Para ele, a população visita o local da tragédia porque tem tanta intimidade com o centro da cidade que fica difícil acreditar que um lugar tão popular tenha se tornado um ponto de tanta dor.  "É um lugar que simplesmente ficou diferente. O pesar e a tragédia deixaram isso aqui irreconhecível", disse.

Revoltado com os donos da boate, Oliveira disse que perdeu dois primos na tragédia. "Um isolamento acústico barato tirou a vida de dois primos mais jovens", afirmou.  Os irmãos José Manuel Rosa Cruz, 18, e Mirella Rosa Cruz, 20, não conseguiram escapar do prédio e morreram dentro da boate. Eram estudantes e não tinham mais irmãos. "Meus tios perderam os únicos filhos que tinham. A Mirella era linda. Chegou a ser rainha do Carnaval. Uma perda absurda", disse, antes de dar as costas à boate e voltar para casa. 

Boate atrai legião de curiosos
Não para a romaria de curiosos ao ponto da maior tragédia do Rio Grande do Sul. Na madrugada desta quarta-feira (30), na porta da boate Kiss, gente que não conhecia os mortos estava lá chorando, rezando, levando flores, acendendo velas e exibindo mensagens de protesto.
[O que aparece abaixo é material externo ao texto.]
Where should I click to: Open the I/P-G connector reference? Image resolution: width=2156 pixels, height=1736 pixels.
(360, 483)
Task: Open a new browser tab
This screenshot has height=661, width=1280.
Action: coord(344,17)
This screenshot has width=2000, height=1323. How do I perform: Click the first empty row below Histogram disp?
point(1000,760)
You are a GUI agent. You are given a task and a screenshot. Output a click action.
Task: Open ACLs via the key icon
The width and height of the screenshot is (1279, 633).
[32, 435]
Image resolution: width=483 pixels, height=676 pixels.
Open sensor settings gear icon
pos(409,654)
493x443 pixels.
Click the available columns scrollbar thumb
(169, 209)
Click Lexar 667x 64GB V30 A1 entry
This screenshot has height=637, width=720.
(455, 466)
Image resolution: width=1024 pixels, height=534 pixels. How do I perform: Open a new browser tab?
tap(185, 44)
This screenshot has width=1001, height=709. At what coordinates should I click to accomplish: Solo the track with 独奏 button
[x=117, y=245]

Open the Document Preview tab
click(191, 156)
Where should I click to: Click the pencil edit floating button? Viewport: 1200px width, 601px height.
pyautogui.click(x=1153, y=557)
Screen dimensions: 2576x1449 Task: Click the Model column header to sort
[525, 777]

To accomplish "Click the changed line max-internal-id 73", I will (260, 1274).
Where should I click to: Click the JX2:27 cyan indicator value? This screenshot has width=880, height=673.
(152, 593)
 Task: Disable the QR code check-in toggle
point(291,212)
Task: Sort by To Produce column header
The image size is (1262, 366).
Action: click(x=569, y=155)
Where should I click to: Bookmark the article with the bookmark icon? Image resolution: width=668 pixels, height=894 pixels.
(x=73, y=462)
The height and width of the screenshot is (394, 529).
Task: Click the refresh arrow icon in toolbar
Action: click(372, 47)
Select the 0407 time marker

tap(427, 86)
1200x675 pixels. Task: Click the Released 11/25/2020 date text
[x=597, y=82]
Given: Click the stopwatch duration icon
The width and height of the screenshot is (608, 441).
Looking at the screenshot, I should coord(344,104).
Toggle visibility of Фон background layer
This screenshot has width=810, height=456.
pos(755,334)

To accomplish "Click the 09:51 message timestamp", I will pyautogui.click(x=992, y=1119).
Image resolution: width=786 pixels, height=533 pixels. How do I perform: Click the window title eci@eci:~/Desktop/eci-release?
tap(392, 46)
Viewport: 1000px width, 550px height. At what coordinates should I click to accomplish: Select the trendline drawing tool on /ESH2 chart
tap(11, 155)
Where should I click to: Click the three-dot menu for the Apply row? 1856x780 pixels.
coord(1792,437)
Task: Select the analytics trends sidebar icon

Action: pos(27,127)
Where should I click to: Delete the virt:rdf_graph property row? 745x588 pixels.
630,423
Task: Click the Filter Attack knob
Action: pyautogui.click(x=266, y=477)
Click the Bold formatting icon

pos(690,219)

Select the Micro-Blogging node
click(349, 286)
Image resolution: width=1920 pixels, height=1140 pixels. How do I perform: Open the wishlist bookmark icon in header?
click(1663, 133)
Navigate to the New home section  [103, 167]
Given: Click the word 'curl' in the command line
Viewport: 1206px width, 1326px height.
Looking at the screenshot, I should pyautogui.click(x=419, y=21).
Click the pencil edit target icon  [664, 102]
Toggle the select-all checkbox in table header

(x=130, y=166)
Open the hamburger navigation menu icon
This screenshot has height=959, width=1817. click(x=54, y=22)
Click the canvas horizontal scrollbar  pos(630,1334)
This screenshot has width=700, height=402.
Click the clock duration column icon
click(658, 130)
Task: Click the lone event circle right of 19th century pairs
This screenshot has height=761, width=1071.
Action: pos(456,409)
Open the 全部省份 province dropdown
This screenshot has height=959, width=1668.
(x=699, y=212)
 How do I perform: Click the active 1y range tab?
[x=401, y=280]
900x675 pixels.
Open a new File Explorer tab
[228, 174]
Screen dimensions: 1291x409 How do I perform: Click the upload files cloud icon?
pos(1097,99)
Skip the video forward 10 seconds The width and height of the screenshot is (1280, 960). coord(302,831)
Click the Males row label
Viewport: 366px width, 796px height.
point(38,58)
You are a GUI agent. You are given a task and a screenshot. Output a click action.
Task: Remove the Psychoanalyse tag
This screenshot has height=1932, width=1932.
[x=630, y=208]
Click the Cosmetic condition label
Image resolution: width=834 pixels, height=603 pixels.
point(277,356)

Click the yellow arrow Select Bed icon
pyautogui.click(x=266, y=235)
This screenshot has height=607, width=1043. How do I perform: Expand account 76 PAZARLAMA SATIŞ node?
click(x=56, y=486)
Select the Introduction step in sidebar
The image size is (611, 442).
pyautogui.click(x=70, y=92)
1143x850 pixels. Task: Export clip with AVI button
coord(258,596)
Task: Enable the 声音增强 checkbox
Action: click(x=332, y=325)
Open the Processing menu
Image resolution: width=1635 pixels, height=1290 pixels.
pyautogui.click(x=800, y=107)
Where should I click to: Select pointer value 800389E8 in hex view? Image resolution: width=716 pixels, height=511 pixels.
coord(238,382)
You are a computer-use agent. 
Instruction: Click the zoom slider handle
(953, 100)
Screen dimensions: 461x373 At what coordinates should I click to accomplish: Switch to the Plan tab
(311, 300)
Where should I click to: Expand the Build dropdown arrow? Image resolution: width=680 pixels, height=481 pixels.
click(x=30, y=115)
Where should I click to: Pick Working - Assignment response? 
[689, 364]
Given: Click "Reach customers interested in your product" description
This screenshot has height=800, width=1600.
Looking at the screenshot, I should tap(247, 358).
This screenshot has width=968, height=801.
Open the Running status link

Tem gente que veio de longe só para ver a Kiss destruída. É o caso de Verônica Andrea da Silveira, 16, de Montenegro (a 200 km). Ela e o namorado Gregory Flores Chaves, 19, vagavam entre os curiosos. 

Os dois não conhecem ninguém, nunca foram na boate, mas estavam comovidos: "Eu quero que a prefeitura faça uma praça, um memorial no lugar", pede Verônica – mesmo que o terreno da Kiss fique numa descida, espremido entre dois prédios.

Dona Tiene, 20, trouxe a filha Ana Luíza, 2, para olhar o agito – a menina ficou o tempo todo no carrinho.  Um homem que não quis se identificar rezou ajoelhado. Disse que é cigano e paulista. Ele não conhecia ninguém entre os mortos na tragédia.

Um jovem motoqueiro largou o capacete para acender cinco velas.  Alguém pintou o nome de Heitor de Oliveira no asfalto, em memória.